En estos cinco años hablar de sociología es hablar de política (aunque esa es una afirmación injusta para aquella), y hablar de política es hablar de Nayib como motivación social. Así de lapidario, sobre todo para sus detractores, quienes son los abanderados del negacionismo para que el pasado no pase. Marx, corrigiendo a Hegel en «El 18 brumario», afirmó que los grandes hechos y personajes aparecen dos veces en la historia: una vez como tragedia y la otra como comedia, y podríamos agregar una tercera: cuando los personajes, siendo singularidades, aparecen como hechos épicos porque encarnan la coyuntura y sus instituciones, prestándoles su rostro.
Así, la iglesia se disfrazó de monseñor Romero y ofició la misa popular que volvió tangible a Dios; los acuerdos de paz se maquillaron con la tragedia de la guerra civil para instaurar una guerra más social y cruenta de pobres contra pobres; y la política de la segunda década del siglo XXI se puso el rostro de Nayib para hacer visible su misión de tutelar el bien común.
Lo anterior no puede obviarlo la sociología, en tanto rigurosa comprensión de las condiciones sociales del momento que hacen viable la utopía de la democracia para la mayoría, de tal manera que todos puedan acceder a los asuntos públicos, detectar los problemas —los que ya lo son y los que van en camino de serlo—, y encauzar la acumulación de fuerzas que hacen posibles las luchas en busca de mejorar las condiciones de vida. Esto lleva a la sociología a grandes preguntas y a respuestas aún más grandes, ya que del locus de la política se extienden a lo económico, social, cultural y educativo, que son de oficio los locus reproductores de la desigualdad social.

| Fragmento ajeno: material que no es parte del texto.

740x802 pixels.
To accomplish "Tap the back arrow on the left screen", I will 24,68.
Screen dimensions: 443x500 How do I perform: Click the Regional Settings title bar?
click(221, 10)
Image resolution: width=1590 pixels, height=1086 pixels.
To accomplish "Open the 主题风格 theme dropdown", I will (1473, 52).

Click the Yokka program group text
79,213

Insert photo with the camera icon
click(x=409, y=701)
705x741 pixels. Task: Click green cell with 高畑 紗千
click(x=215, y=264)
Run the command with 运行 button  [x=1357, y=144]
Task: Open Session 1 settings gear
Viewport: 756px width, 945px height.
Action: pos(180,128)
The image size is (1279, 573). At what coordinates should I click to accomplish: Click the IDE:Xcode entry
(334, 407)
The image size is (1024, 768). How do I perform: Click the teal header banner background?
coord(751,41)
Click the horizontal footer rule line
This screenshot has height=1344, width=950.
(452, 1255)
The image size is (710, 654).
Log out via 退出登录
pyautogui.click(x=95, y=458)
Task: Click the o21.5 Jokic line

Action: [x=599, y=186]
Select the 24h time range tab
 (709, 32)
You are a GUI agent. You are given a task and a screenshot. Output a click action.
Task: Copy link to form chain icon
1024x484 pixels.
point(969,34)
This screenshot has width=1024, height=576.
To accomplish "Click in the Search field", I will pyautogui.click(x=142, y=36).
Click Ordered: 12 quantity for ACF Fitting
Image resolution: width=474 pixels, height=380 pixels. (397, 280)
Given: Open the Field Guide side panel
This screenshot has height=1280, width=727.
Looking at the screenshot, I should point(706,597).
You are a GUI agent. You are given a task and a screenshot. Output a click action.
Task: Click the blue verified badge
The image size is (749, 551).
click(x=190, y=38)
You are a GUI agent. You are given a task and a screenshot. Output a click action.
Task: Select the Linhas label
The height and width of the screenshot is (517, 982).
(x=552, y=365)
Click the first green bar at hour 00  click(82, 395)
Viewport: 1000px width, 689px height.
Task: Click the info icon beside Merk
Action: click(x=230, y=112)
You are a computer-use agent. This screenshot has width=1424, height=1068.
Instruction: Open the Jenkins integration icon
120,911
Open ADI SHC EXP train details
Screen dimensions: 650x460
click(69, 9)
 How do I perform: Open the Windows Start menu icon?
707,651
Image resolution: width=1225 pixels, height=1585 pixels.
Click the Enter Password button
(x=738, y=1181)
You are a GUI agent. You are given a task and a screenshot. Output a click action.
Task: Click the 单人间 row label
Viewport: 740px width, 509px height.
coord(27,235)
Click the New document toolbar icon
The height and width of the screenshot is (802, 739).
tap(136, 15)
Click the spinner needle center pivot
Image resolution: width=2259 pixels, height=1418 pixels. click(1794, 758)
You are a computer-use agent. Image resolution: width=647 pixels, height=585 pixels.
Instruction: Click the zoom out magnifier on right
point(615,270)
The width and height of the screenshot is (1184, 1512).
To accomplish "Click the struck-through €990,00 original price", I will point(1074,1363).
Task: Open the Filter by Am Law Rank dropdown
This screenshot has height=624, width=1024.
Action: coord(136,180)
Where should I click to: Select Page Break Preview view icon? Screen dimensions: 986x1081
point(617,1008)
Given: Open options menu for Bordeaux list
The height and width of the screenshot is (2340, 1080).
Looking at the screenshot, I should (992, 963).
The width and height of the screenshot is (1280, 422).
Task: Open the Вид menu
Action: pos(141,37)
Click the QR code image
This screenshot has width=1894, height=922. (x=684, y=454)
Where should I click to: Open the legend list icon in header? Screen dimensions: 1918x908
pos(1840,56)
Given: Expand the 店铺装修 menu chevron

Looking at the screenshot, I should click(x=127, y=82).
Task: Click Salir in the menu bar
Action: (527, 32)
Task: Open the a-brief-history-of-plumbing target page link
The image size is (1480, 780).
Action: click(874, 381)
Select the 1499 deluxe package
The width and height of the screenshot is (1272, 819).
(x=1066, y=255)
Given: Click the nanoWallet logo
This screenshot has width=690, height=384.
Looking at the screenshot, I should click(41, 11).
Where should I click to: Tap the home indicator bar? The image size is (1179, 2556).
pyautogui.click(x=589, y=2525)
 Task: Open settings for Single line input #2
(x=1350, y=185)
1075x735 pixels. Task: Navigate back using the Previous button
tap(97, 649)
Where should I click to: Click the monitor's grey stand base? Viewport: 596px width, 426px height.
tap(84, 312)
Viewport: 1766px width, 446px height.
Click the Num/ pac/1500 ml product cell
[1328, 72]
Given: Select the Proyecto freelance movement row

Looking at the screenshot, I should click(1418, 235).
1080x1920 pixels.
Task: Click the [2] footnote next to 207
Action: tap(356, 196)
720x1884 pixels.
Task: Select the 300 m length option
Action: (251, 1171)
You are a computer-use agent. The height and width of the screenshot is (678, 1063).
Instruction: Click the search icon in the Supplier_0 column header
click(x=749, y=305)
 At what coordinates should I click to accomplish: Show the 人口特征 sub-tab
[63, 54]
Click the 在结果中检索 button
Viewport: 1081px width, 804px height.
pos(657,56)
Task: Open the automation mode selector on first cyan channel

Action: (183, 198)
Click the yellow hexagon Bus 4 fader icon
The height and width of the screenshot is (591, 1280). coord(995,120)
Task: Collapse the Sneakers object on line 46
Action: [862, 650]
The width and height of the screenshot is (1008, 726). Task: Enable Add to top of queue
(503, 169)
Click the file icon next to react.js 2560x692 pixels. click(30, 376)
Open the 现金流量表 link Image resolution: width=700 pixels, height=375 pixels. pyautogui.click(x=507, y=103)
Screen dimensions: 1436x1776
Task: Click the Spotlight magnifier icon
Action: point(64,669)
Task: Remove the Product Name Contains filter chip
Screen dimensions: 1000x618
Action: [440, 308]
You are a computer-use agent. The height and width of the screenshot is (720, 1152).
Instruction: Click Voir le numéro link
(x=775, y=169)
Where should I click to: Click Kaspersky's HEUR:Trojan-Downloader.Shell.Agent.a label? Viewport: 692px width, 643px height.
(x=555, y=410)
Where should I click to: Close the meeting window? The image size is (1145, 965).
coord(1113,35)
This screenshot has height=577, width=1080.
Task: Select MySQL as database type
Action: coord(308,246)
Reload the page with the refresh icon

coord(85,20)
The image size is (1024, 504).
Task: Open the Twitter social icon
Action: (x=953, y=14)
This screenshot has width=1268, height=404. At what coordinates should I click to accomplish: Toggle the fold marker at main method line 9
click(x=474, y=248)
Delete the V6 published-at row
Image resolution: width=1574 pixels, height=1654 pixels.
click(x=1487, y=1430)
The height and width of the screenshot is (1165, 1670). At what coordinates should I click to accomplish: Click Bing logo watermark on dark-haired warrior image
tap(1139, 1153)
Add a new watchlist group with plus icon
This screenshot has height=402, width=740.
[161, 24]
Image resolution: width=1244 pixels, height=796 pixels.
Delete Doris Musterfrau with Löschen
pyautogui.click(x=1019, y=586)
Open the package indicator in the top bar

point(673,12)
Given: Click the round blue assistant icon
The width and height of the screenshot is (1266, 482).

Las respuestas son teóricas e ideológicas, pues se objetivan, o deberían hacerlo, en el Estado convertido en sujeto social, y en la cotidianidad expresando el tiempo de la democracia que, siendo intangible, se puede palpar en cada tiempo de comida. Por eso hablo desde la sociología de las presencias y ausencias, y de su epistemología de la nostalgia, cual invocación de lo que ha estado presente en el hecho sociológico: la utopía social, una utopía que anda en busca de autor, y que está hecha de acciones, no de palabras, la cual llamo «reinvencionismo».
Decir «reinvencionismo» es referirse a que existe, en las condiciones heredadas, el mundo sociocultural básico para construir otro país, usando para ello lo simbólico, lingüístico y cultural (radicados en el imaginario colectivo vestido de motivación social), y los factores estructurales que son capaces de hacer que «lo público sea mejor que lo privado», y de construir las fuerzas productivas que generen empleo bien pagado, que demanden elevar el nivel educativo para ser una ventaja competitiva. Así se pueden vincular las condiciones materiales (lo objetivo heredado) con el imaginario (lo subjetivo construyéndose), que se objetiva bajo la forma de la voluntad social por transformar el país en beneficio del pueblo, debido a que lo objetivo y subjetivo existen en la realidad social.
Precisamente, vincular lo objetivo con lo subjetivo es lo que ha garantizado que Nayib lidere la reinvención con el apoyo mayoritario del pueblo, pues, de no ser así, estaría impulsando transformaciones bajo protesta en lugar de trasformaciones bajo propuesta. He ahí la radical diferencia entre Nayib y Milei, o entre Nayib y Noboa, por ejemplo.
Esa vinculación es la premisa del análisis sociológico del liderazgo político, en tanto que la motivación popular (lo subjetivo) se objetiva en una rebelión electoral (lo objetivo) al tiempo que un líder de carne y huesos (lo objetivo) se objetiva en el imaginario y personifica la coyuntura, le presta su rostro y su voz, porque él es el autor y actor del proceso de construcción social y, en esa lógica, el Estado se subjetiva y la correlación de fuerzas se objetiva en hechos, símbolos y códigos, para delinear la relación entre cultura y poder, siendo su objeto la reinvención del país y su sujeto la ciudadanía en sus diversas identidades.